Aphront Exception since recent update

Hello, since a recent Debian upgrade (to 10.8) earlier this year Diffusion often runs into timeouts.
Everything was updated, including PHP (7.4) and Mariadb (10.3) as well as Phabricator itself. Everything runs on the same machine and is stored on an SSD drive.

I suspect it’s a setup issue but I don’t know how to debug this properly. Two weeks ago I hacked to the source code to increase the timeout and the timeouts appeared to be fixed but now it’s starting again (I reverted the local change).

The mariadb error log is full of lines like this, which I think means that the application aborted the query?

2021-02-16 10:25:52 2542134 [Warning] Aborted connection 2542134 to db: 'phabricator_repository' user: 'phabricator' host: 'localhost' (Got an error writing communication packets)
2021-02-16 10:25:52 2542122 [Warning] Aborted connection 2542122 to db: 'phabricator_repository' user: 'phabricator' host: 'localhost' (Got an error writing communication packets)
2021-02-16 10:25:52 2542114 [Warning] Aborted connection 2542114 to db: 'phabricator_repository' user: 'phabricator' host: 'localhost' (Got an error writing communication packets)
2021-02-16 10:25:58 2542140 [Warning] Aborted connection 2542140 to db: 'phabricator_repository' user: 'phabricator' host: 'localhost' (Got an error writing communication packets)
2021-02-16 10:26:03 2542205 [Warning] Aborted connection 2542205 to db: 'phabricator_repository' user: 'phabricator' host: 'localhost' (Got an error writing communication packets)
2021-02-16 10:28:03 2541744 [Warning] Aborted connection 2541744 to db: 'phabricator_daemon' user: 'phabricator' host: 'localhost' (Got timeout reading communication packets)

I found about mytop and checked what it says. When I browse a diffusion page that times out it shows that queries like Sending data SELECT commitID, pathID FROM repository_pathchange WHERE commitID IN (1622016, 1622017, 1622018, 1622019, 1622020, 1622021, … take a very long time (many minutes). I increased the Aphront query timeout to 150s now without success.

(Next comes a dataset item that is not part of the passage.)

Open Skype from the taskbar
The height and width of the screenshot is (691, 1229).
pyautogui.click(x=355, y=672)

I think we have lots of queries of the form IN (id, id, id, id...).
Maybe check the indexes on this specific table?

Navigating to /config/dbissue/ should show obvious issues, and ./bin/storage adjust should fix them.

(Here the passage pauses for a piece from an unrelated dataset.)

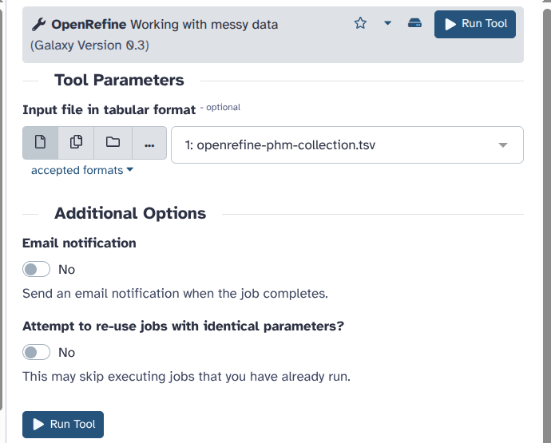Select the single dataset file icon
The height and width of the screenshot is (443, 551).
pos(41,143)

The page says “No databases have any issues.”. /config/database/ says “No Schema Issues”

/config/cluster/databases/ shows this

We don’t use replication / clusters. The (only) database server is on the same machine.

@avivey is there anything I can do to help debugging? The issue still persists.

I don’t know, really.

I’d try to figure out if the issue is in the DB side (queries honestly take very long) or on the network (connectivity); I don’t expect this to be on Phabricator side, because I don’t remember any other reports about this (and this form of queries is very common).

Maybe there’s some change (or configuration) in Maria DB that’s causing this?

This document:

https://secure.phabricator.com/book/phabricator/article/performance/

…describes the tools available to troubleshoot performance problems in Phabricator. DarkConsole is the most likely to be useful.

(There is no simple way to troubleshoot performance problems because I don’t know how to make it simple, and the more I learn about performance problems the more difficult it seems to simplify the topic.)

Some other options:

  • Reproduce this issue in an environment I can access, e.g. by importing the repository into a Phacility test instance. (But I would guess the issue probably won’t reproduce outside your environment since no existing Phacility instances have reported this issue, so if you do this you’ll most likely just confirm that you have an environmental problem.)
  • Pay for support and I can help you troubleshoot this directly in your environment, but expect this to be a slow and expensive process if I can’t reproduce the issue, can’t access the environment directly, and can only ask you to send me screenshots of things.